Bob Newson

Cricket information
- Batting: Right-handed
- Bowling: Right-arm fast

International information
- National side: South Africa;
- Test debut: 24 December 1930 v England
- Last Test: 3 March 1939 v England

Career statistics
| Competition | Test | First-class |
| Matches | 3 | 24 |
| Runs scored | 30 | 553 |
| Batting average | 7.50 | 17.83 |
| 100s/50s | 0/0 | 1/2 |
| Top score | 16 | 114 |
| Balls bowled | 874 | 4,142 |
| Wickets | 4 | 60 |
| Bowling average | 66.25 | 26.03 |
| 5 wickets in innings | 0 | 1 |
| 10 wickets in match | 0 | 0 |
| Best bowling | 2/58 | 5/54 |
| Catches/stumpings | 3/– | 13/– |
- Source: Cricinfo, 14 November 2022

= Bob Newson =

South African cricketer

Edward Serrurier "Bob" Newson, OBE (2 December 1910 – 24 April 1988) was a South African cricketer who played in three Test matches in 1930–31 and 1938–39. He was also a businessman in South Africa and in Rhodesia.

== Career ==
Newson was a lower-order right-handed batsman and a right-arm fast bowler. He had a 20-year first-class cricket career, but as the career included two gaps of more than six years without a single first-class game (one of the gaps being the Second World War), he totalled only 24 matches in all, including his three Test appearances.
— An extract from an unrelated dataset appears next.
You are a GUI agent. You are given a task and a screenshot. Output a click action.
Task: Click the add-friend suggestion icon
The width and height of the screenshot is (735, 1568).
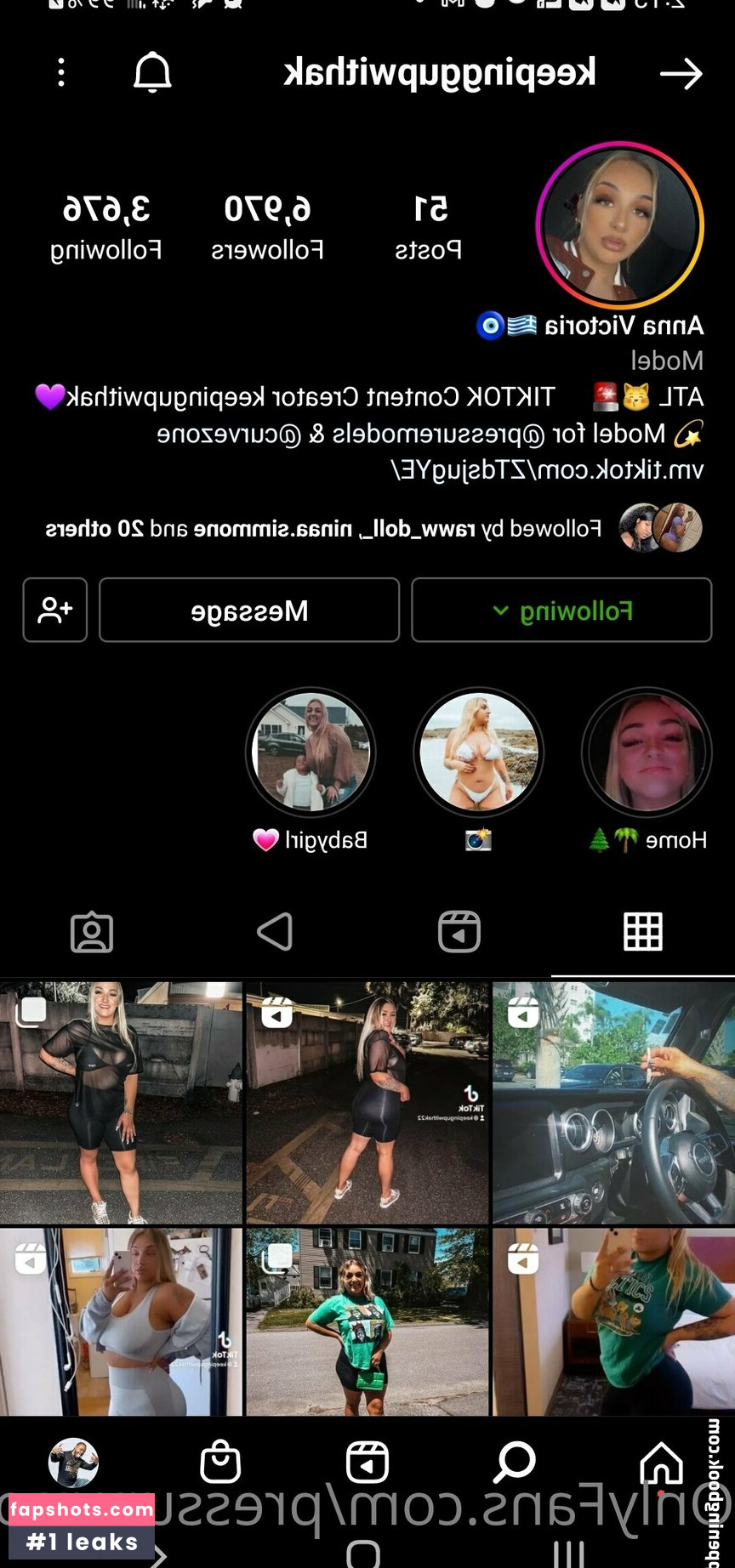click(x=54, y=610)
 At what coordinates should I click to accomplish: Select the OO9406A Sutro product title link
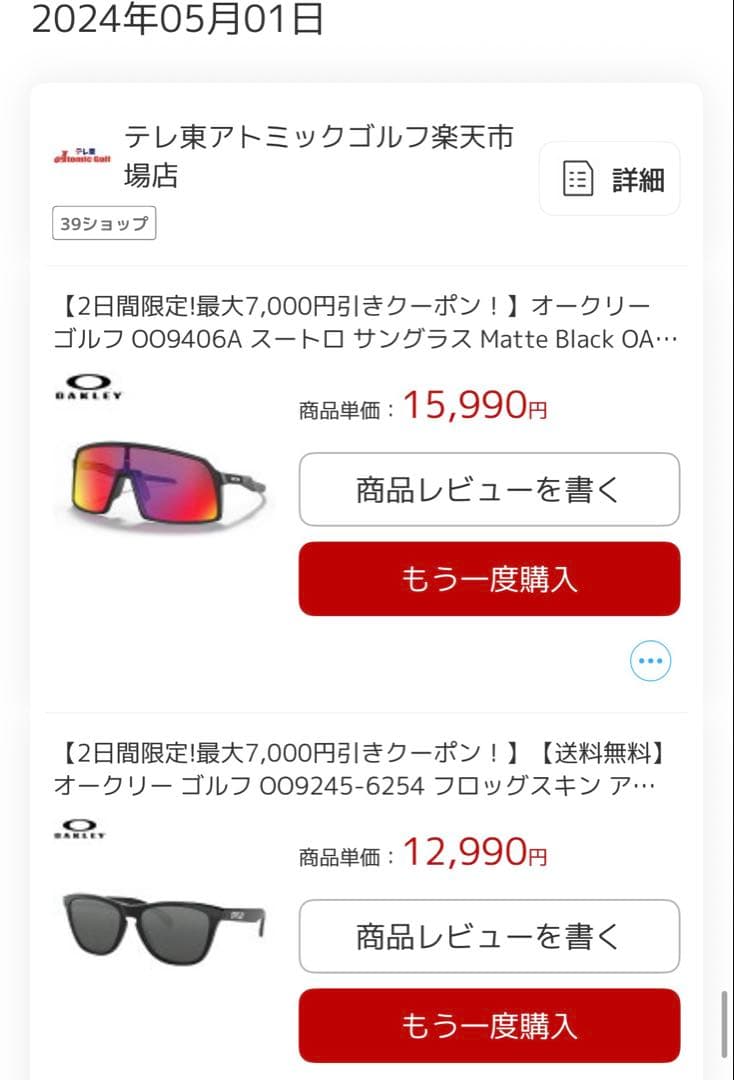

Newson had played just three first-class matches for Transvaal when he was picked for the first Test of the 1930–31 series against England at the age of just 20. According to his obituary in the 1989 edition of Wisden Cricketers' Almanack, he had not been notified of his selection and arrived at work on the morning of the Test as normal; his father brought his clothes to the ground in time for the start, but Newson appeared in the official match photograph in borrowed cricket gear. He batted at No 11 and in the first innings scored 10 out of a last-wicket partnership of 45 with Quintin McMillan; but he failed to take a wicket in a narrow South African victory by 28 runs, and was dropped for the next game. He did not play again that season and after two matches for Transvaal the following season he dropped out of cricket altogether for more than six years.

He reappeared in the Transvaal side at the end of the 1937–38 season and, after a couple of matches the following year, was back in the South African Test team for the fourth and fifth Tests against England in 1938–39, having taken only 21 wickets in his career and with best bowling figures to that point of just four wickets for 51 runs. In the fourth Test, which was drawn, he took one wicket in each England innings and scored 16 in South Africa's only innings. The final Test was a timeless Test, though it ended as a draw after 10 days' cricket (one of them rained off) when the English team had to leave to catch their ship home; Newson scored 1 and 3 and took two wickets in England's first innings, but failed to take any in the final innings of 654 for five. Newson played two more games for Transvaal in 1939–40 but then first-class cricket was suspended for the war.

After the war, Newson played for Rhodesia for four seasons as an all-rounder. Captaining the Rhodesia side in the match against Griqualand West in 1946–47 he scored 114, batting at No 3. And two seasons later, when the 1948–49 England team visited Rhodesia for two matches, he took five wickets in an innings for the only time in his career.